Joke Collection Website - Cold jokes - Tomorrow is my birthday, but I was lovelorn yesterday. Hehe, say something that makes me happy ... but don't swear. ..
Tomorrow is my birthday, but I was lovelorn yesterday. Hehe, say something that makes me happy ... but don't swear. ..
One day, on Chen Weng's birthday, Xiao Wang also brought a gift to celebrate his birthday. ...
Everyone who arrived at the factory said a few auspicious words of congratulations to the birthday boy.
Xiao Wang is no exception. He said, I wish you a long life.
And then I got kicked out.
You know why?
Because Chen Weng was just ninety-nine years old that year. ...

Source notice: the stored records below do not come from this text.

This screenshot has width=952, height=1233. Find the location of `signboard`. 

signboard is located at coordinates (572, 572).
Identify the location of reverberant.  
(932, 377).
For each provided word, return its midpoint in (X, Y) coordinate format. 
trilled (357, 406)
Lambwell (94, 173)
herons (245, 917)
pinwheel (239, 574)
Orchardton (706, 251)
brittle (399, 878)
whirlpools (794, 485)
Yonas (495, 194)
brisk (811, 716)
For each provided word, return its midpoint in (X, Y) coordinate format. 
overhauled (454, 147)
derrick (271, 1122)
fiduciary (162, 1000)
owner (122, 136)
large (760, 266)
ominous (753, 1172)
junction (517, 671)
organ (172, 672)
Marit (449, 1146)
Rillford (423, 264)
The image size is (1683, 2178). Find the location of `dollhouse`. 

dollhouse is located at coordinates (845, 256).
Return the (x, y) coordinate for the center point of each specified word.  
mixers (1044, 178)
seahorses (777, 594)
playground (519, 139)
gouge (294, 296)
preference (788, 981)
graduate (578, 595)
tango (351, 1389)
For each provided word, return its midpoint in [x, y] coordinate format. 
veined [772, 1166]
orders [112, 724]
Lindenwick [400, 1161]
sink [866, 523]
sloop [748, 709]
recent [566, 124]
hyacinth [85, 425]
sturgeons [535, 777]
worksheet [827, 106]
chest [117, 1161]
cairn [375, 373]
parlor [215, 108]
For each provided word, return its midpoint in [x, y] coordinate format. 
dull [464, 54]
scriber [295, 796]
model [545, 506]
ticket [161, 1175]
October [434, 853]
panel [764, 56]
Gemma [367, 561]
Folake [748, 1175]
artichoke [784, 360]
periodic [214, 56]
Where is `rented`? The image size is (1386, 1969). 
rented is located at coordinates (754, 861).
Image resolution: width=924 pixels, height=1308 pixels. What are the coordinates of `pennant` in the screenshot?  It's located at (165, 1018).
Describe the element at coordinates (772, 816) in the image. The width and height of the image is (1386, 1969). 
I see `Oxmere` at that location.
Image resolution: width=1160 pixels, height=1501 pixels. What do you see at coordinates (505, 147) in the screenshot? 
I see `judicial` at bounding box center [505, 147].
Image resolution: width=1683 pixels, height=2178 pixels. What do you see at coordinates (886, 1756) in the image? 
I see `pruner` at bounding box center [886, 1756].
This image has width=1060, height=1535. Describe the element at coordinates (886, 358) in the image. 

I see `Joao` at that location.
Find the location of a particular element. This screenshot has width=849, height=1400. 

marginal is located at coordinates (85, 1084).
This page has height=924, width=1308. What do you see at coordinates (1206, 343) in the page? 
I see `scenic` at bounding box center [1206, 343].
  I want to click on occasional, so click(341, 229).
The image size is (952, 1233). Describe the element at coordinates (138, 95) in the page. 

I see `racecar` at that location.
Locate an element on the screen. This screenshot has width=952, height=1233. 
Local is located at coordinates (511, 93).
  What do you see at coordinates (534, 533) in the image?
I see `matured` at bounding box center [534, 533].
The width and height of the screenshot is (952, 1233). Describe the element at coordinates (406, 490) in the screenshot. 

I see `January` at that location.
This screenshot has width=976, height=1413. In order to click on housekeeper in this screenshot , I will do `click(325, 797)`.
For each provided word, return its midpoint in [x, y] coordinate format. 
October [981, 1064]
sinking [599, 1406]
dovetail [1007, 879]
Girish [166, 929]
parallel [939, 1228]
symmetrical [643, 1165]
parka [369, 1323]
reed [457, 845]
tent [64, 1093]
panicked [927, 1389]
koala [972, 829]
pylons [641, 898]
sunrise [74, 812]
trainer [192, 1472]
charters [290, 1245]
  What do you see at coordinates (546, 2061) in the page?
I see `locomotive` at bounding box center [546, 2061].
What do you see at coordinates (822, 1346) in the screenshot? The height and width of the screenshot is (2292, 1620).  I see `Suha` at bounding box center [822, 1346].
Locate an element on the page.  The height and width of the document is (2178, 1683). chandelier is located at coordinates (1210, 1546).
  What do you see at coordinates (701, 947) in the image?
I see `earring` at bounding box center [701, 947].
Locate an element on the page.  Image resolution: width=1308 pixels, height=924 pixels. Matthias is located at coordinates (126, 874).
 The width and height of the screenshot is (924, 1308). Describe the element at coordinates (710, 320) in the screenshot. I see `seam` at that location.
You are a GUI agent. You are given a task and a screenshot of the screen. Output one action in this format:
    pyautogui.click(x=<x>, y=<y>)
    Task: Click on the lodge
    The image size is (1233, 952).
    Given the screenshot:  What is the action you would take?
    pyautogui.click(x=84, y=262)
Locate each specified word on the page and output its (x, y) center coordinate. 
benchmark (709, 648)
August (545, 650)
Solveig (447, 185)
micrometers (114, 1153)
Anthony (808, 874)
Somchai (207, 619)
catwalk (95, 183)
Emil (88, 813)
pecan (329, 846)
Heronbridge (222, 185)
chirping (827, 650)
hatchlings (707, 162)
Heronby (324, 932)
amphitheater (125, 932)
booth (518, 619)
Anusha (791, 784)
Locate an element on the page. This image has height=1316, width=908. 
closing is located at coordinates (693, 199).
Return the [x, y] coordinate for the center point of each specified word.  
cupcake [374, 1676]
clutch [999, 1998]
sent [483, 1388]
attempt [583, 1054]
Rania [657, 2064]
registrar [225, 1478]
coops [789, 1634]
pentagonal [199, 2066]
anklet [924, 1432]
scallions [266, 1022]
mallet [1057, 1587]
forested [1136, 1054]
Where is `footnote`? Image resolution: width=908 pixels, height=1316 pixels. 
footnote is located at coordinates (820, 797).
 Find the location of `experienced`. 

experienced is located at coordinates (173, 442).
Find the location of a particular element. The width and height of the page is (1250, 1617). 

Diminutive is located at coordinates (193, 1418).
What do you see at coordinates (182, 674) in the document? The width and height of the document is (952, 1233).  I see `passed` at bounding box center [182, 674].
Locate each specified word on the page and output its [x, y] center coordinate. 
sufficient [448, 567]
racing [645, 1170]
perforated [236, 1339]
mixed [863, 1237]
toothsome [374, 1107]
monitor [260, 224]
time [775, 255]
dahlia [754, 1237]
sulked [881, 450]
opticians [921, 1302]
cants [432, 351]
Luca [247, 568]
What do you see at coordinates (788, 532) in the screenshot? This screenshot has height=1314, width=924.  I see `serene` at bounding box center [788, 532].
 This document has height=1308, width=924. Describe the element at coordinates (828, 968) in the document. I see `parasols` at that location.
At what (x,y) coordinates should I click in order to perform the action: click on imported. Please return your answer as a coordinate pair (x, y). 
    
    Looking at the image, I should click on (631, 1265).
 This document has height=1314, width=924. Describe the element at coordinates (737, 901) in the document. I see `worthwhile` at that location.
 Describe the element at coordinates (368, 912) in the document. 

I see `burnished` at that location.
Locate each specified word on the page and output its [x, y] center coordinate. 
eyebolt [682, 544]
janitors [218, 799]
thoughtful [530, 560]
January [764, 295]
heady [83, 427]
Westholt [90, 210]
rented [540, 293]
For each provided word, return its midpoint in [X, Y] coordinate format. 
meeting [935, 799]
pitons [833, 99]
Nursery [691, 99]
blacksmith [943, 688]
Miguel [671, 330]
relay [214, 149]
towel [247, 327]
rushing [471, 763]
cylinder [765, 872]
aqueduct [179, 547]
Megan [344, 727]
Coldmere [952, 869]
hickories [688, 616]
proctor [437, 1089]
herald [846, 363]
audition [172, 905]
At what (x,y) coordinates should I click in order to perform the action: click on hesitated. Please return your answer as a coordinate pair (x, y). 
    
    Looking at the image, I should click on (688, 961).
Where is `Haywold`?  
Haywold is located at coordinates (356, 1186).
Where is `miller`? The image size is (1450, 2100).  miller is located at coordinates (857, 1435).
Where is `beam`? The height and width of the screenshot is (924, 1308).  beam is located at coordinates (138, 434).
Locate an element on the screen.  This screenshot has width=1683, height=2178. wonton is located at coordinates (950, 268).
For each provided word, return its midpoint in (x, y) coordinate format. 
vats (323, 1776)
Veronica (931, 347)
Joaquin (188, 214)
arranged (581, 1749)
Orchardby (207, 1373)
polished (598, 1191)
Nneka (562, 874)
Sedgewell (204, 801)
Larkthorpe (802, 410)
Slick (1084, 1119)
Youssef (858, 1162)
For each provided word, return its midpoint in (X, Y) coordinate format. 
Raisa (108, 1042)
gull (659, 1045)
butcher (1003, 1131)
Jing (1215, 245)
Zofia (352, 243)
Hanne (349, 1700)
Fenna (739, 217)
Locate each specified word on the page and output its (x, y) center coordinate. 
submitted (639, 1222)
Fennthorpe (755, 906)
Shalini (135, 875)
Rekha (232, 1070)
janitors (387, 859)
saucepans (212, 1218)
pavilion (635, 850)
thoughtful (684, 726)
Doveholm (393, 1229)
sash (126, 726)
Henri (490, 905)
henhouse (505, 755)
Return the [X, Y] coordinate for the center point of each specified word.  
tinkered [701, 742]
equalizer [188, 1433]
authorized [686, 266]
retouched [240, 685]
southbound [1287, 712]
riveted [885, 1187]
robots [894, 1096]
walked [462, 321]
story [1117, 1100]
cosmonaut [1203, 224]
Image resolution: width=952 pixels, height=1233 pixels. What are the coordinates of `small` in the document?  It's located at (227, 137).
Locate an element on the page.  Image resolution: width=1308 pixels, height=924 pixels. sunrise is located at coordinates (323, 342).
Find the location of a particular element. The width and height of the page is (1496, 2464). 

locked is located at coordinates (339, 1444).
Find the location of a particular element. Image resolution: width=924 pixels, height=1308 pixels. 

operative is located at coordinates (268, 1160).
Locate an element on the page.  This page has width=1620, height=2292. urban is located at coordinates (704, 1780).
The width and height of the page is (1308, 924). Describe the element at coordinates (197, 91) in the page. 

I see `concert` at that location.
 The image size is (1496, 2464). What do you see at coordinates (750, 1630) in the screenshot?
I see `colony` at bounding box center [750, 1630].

Another joke about lovelorn love.
A man committed suicide and went to see God. God asked, "My child, why did you kill yourself?" The man said, "I pursued a woman, and she said I didn't have a tall and handsome figure and appearance, so she turned me down." God nodded thoughtfully and said, "This is true. Visual effects are very important in love. Well, I'll give you a beautiful shell that is unparalleled in the world. Now go back and pursue your happiness. " At some point, God said a spell, and with a whoosh, the man left. A week later, the man committed suicide for the second time and came back to see God again. God asked, "My child, why did you kill yourself again?" The man said painfully, "When I went back, the woman said that although I was handsome, I didn't know her at all. I was rejected again. " God nodded understandingly: "Of course, if you don't know someone, how do you know how to give her happiness?" Well, I'll give you superhuman insight and intuition, and you can go back and pursue your happiness. "God said, and read a spell, only heard a whoosh, and the man left again. A week later, the man came back, which was the third suicide. God was surprised and asked, "My child, why did you commit suicide again?"? "The man said in great pain: After I went back, although I was handsome and knew her well, she said that she had given her body to another man. God looked at the unfortunate man sympathetically and finally said, "Well, since you like that woman so much, I'll let the man die, so that the woman is yours." Go back! "
Then God said a spell. Just in the middle of the spell, he heard "Crash!" With a loud cry, God fell to the ground and died hard.
The man said happily, "Now I can finally go back to pursue that beautiful nun!" " "
......................
Congratulations on your freedom, by the way. Without anyone, the earth will still turn.